La Habana Vieja e o Novo Pelourinho

Li, duplamente entristecido, o artigo com este mesmo título assinado pelo ilustre arquiteto Paulo Ormindo de Azevedo (A Tarde, 09/08). Tristeza pela morte de Eusébio Leal, por quem fui recebido em Habana Vieja no ano 2000, em visita oficial que fiz àquele país, como ministro da Previdência e Assistência Social. Embora não fosse essa a minha missão institucional, foi para lá que me levaram, direto do aeroporto, porque sabiam da minha participação na recuperação do Pelourinho.

Tristeza também pela crítica descabida ao “Novo” Pelourinho. Longe de mim desmerecer os méritos de Paulo Ormindo. Quando, em 1984, tive a missão de recuperar o prédio da antiga Alfândega, já então Mercado Modelo, vítima de incêndio, foi a ele que convidamos para fazer o projeto. Mas não posso concordar quando repete chavões.

Como observou Milton Santos, a balança do desenvolvimento urbano pendia em desfavor do centro antigo “porque o Estado ainda não havia se disposto a uma intervenção de massa, a única capaz de renovar o centro velho, a única possível de ter êxito, o que afinal foi feito pelo atual governador da Bahia” (Pelo Pelô, Edufba, 1994).

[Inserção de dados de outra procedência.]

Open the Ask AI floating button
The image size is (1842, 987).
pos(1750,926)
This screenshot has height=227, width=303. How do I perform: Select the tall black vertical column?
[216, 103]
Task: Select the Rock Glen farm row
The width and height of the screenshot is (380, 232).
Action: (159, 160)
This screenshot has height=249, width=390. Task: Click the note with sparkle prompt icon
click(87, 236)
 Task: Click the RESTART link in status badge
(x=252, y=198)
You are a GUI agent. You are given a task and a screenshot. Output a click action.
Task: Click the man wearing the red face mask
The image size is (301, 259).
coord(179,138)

Com ACM o Estado deu a grande arrancada para a recuperação do nosso Centro Histórico. As quatro primeiras etapas recuperaram 334 imóveis em 16 quarteirões, mais 9 casarões destinados a relocação, ao custo de USD$ 24 milhões. Seguiram-se a quinta e a sexta; mas este trabalho estancou na sétima etapa.

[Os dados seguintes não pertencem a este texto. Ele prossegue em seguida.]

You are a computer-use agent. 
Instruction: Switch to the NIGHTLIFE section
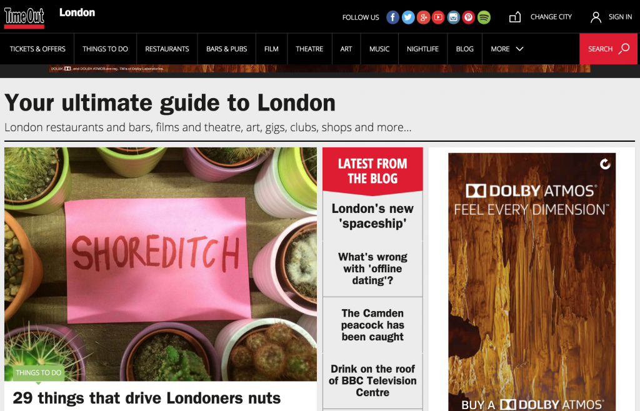[423, 49]
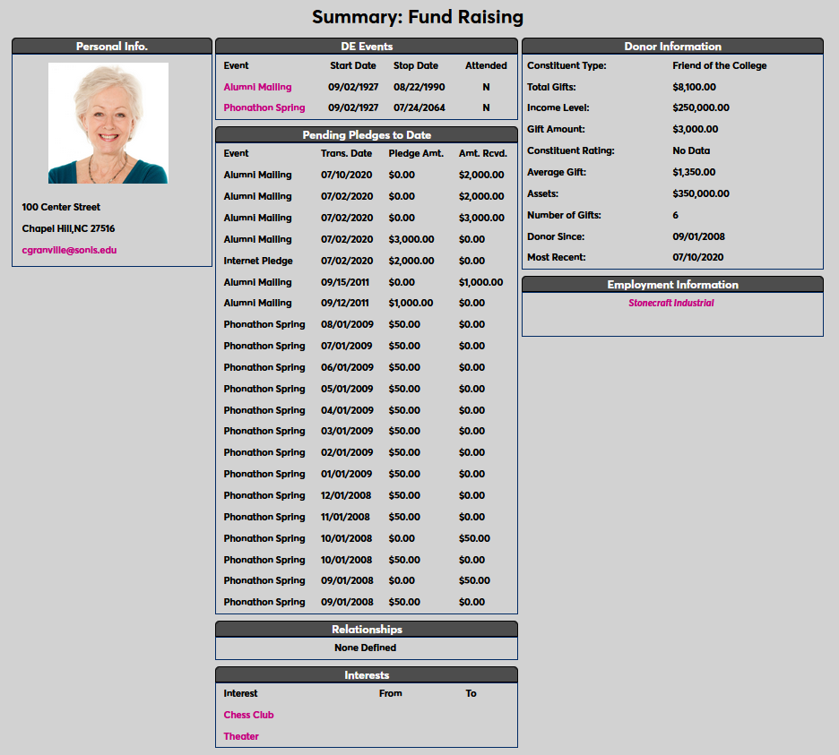Select the Theater interest

click(241, 736)
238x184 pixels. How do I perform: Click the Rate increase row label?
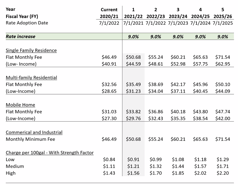(21, 37)
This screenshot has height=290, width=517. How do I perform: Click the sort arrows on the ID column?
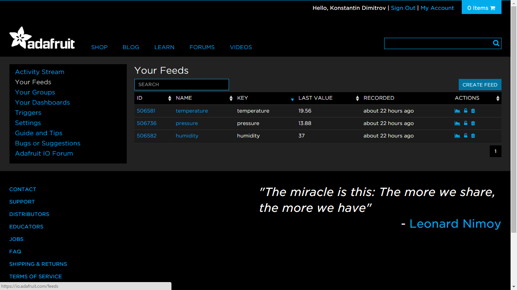click(169, 98)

Parou por quê? Por que parou? Por que a continuidade não deu certo? Exatamente porque mudaram a lógica da recuperação até então seguida, para atender, por meio de um TAC, a um conjunto de desejos que não se compadecem da realidade. 

Vinte anos depois, com ACM Neto, a prefeitura assumiu o seu papel e a liderança do processo, espraiando as ações pela Cidade Baixa – cuidando não apenas do Comércio, mas também de Itapagipe – e fazendo importantes incursões pela Cidade Alta.

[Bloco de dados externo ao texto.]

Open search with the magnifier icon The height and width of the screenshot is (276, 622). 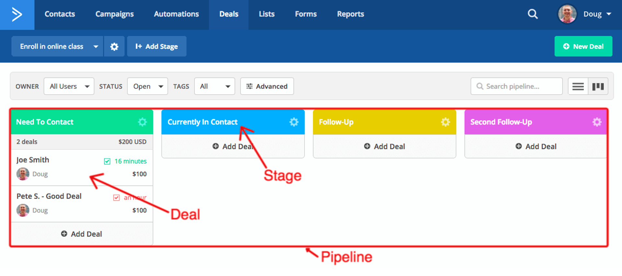coord(533,14)

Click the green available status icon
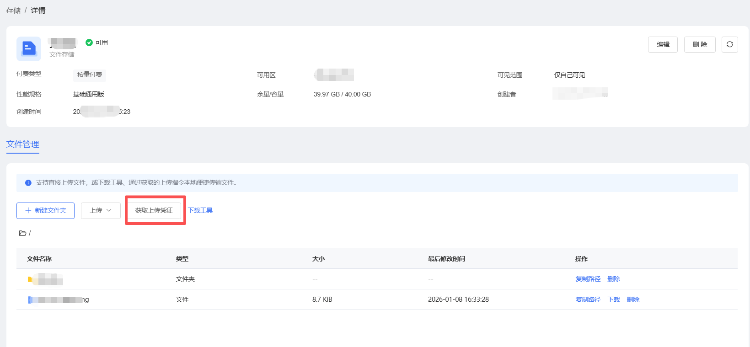(x=89, y=43)
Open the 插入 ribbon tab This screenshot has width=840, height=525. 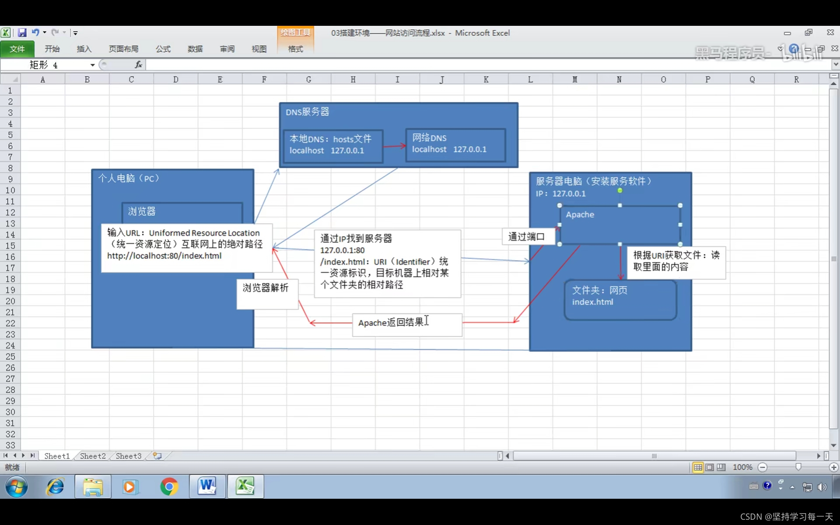(x=84, y=49)
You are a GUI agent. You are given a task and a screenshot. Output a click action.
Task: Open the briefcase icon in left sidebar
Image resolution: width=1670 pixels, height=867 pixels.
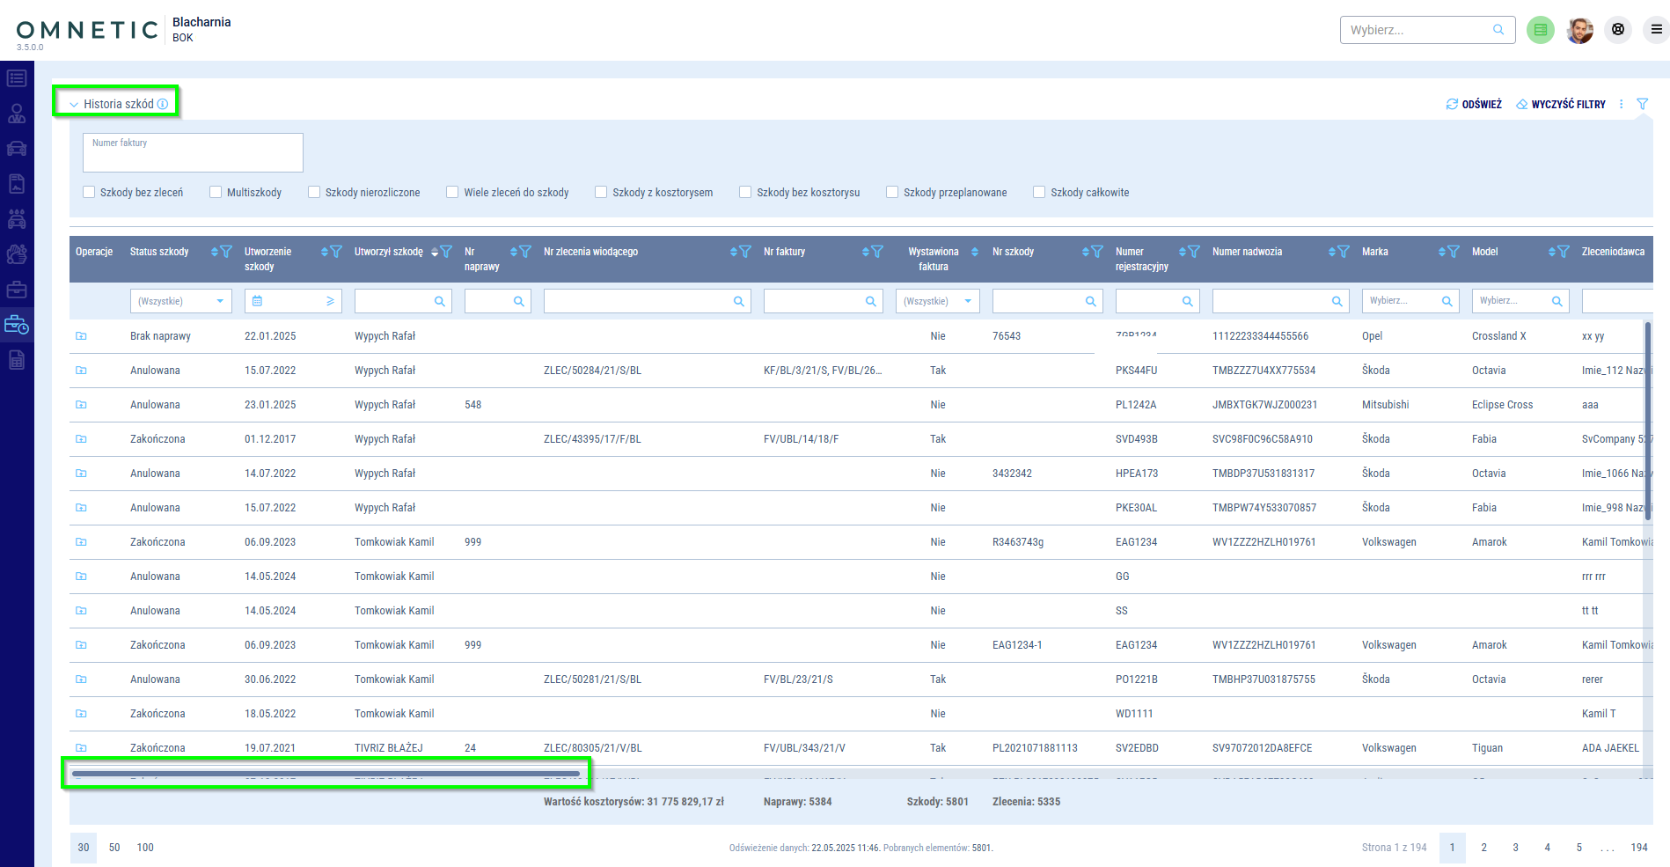click(17, 290)
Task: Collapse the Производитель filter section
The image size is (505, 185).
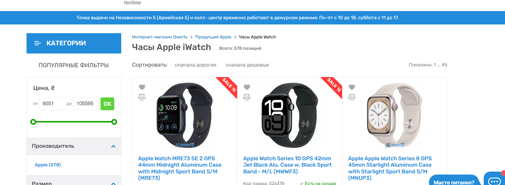Action: (114, 146)
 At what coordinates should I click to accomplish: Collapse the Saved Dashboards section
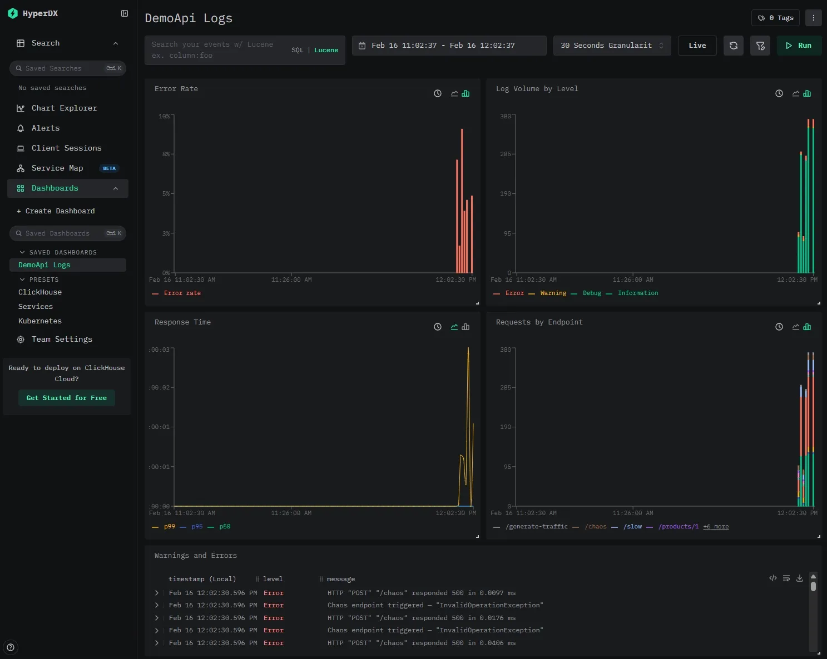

O fato de que haja ainda hoje mais de 1.000 casarões em risco – rastreados por um resiliente trabalho da CODESAL que, aliás, aprecio de perto – grande parte deles desocupados, a mim me basta para descartar a falácia da expulsão da população local,  fruto de uma narrativa política criada pela oposição sistemática a ACM, para desmerecer esta sua grande obra, de que tive a honra de ser um dos artífices. Argumento insustentável, até mesmo porque adotou-se o uso misto – comércio no térreo; habitação nos pisos superiores – estimulando a função residencial.

A verdade é que as pessoas continuam a abandonar os bairros centrais em busca de melhores condições de moradia no restante da cidade. Este é o processo a reverter, para o qual ainda não despertou a iniciativa privada, mesmo com a disponibilidade de incentivos fiscais e urbanísticos municipais. Não me alinho entre os que acham que o Poder Público tenha que fazer tudo.

Em Habana Vieja a opção de Euzébio Leal terá sido muito mais fruto da falta de opções. Vi as suas dificuldades para enfrentar aquele desafio diante de um contexto de bloqueio econômico que dificultava o acesso a fontes externas de recursos. Que bom que Paulo Ormindo tenha ensinado à UNESCO a forma de driblá-lo, em defesa desse importante patrimônio de nossa América, ainda que aqui a recuperação do Pelourinho tenha sido feita apenas com recursos próprios do Estado. Mas a verdade é que Cuba não os tinha. 

Já é tempo de acabar na Bahia esta visão maniqueísta de que tudo que é feito não presta, porque não foi o meu projeto o executado. Aliás, de todos os críticos do “Novo” Pelourinho, quem tem alguma realização efetiva para apresentar?

O desafio é grande, o Pelourinho é da Bahia – e daqui para o Brasil e o Mundo. Ainda há muito o que fazer. Sua recuperação, restauro, conservação, valorização e preservação precisa da participação de todos, independente de partidos e ideologias. Basta que seja baiano de verdade!

Waldeck Ornélas é especialista em planejamento urbano-regional e ex-secretário do Planejamento, Ciência e Tecnologia da Bahia.